[start SUPPLIED TEXT]
To preserve sequential order, sinusoidal positional encodings are added:

	$\displaystyle PE_{(pos,2i)}$	$\displaystyle=\sin\left(\frac{pos}{10000^{2i/d_{model}}}\right),$		(1)
	$\displaystyle PE_{(pos,2i+1)}$	$\displaystyle=\cos\left(\frac{pos}{10000^{2i/d_{model}}}\right).$		(2)

III-D Classification Layer

After feature extraction and sequence modeling, a global average pooling layer aggregates the learned representation. The final classification is performed using a fully connected layer with softmax activation:

\hat{y}=\text{softmax}(Wx+b),

where $W$ and $b$ are trainable parameters and $\hat{y}$ is the predicted probability distribution over emotion classes.

IV Feature Extraction

The effectiveness of a SER system relies heavily on the features chosen to represent the speech signal. Emotions are expressed through intertwined variations in pitch, intensity, spectral distribution, and temporal dynamics, which cannot be captured adequately from the raw waveform alone [15]. Transforming the signal into a compact yet informative representation is therefore essential for preserving these emotional cues. Feature extraction thus serves not only as a preprocessing step but as a decisive stage that shapes the overall recognition performance. In practice, a wide range of approaches has been explored, from traditional handcrafted features such as Mel-Frequency Cepstral Coefficients (MFCCs) and prosodic descriptors to more recent representations derived from spectrograms and deep learning architectures like Convolutional and Transformer-based models [16].

In this work, we employ the Mel-spectrogram as the primary acoustic feature representation. The Mel-spectrogram is a two-dimensional time–frequency representation of the signal, where the frequency axis is transformed to the Mel scale, which approximates the nonlinear response of the human auditory system to frequency. Compared with traditional handcrafted features such as Mel-Frequency Cepstral Coefficients (MFCCs) or prosodic features, Mel-spectrograms retain a richer description of spectral content and provide a more informative input for deep learning models.

IV-A Preprocessing

Prior to feature extraction, all audio recordings from the EYASE dataset were standardized to a sampling rate of 16 kHz to ensure consistency across speakers and recording conditions [17]. Each utterance was converted to a single-channel waveform and normalized to zero mean and unit variance [18]. To minimize the effect of non-speech artifacts, segments containing silence, overlapping voices, or background noise were either trimmed or discarded. This preprocessing step ensured that the extracted features focused primarily on speech content relevant to emotional expression [19].

IV-B Frame Segmentation

The continuous audio signals were divided into overlapping short-time frames to capture quasi-stationary speech characteristics [20]. A Hamming window of 25 ms with a 10 ms frame shift was applied, which is a commonly used configuration in speech processing. This choice provides a balance between temporal resolution and frequency resolution, ensuring that the extracted spectrograms capture both short-term variations in energy and long-term temporal dependencies across the utterance [21].
[end SUPPLIED TEXT]
* EXERCISE INSTRUCTIONS:
1. Translate this sentence from the speech emotion recognition excerpt into Spanish: "In this work, we employ the Mel-spectrogram as the primary acoustic feature representation."
2. According to the speech emotion recognition excerpt, to what sampling rate were the EYASE audio recordings standardized?
[start ENTRIES PROVIDED]
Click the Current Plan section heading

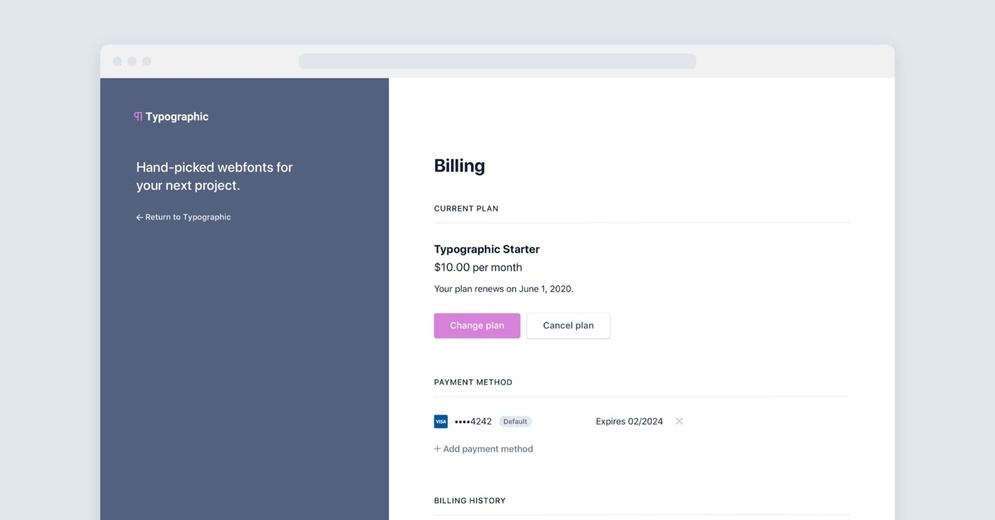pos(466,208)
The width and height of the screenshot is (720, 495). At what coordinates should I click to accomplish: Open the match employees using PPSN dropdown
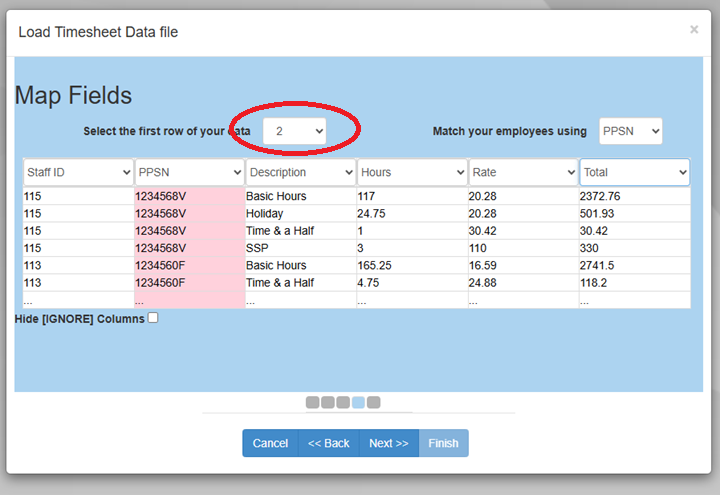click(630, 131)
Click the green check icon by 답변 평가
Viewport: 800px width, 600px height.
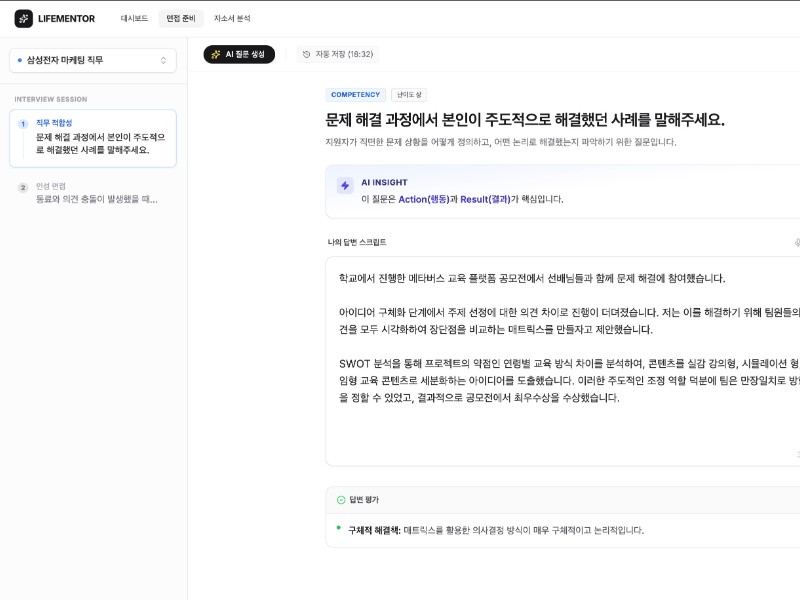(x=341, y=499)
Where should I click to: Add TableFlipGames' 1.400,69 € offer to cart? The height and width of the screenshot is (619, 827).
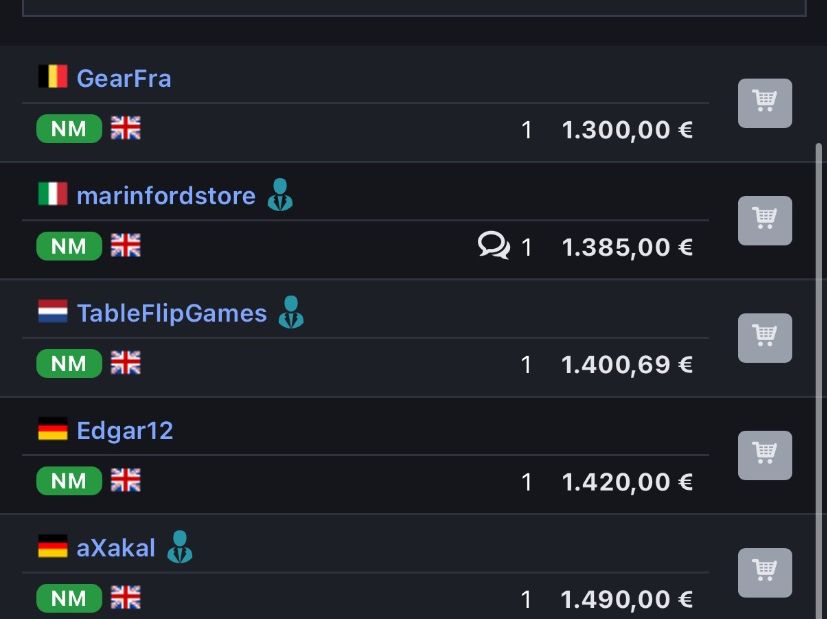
[end ENTRIES PROVIDED]
* PER-TASK ANSWERS:
1. En este trabajo, empleamos el espectrograma de Mel como la representación principal de las características acústicas.

2. 16 kHz.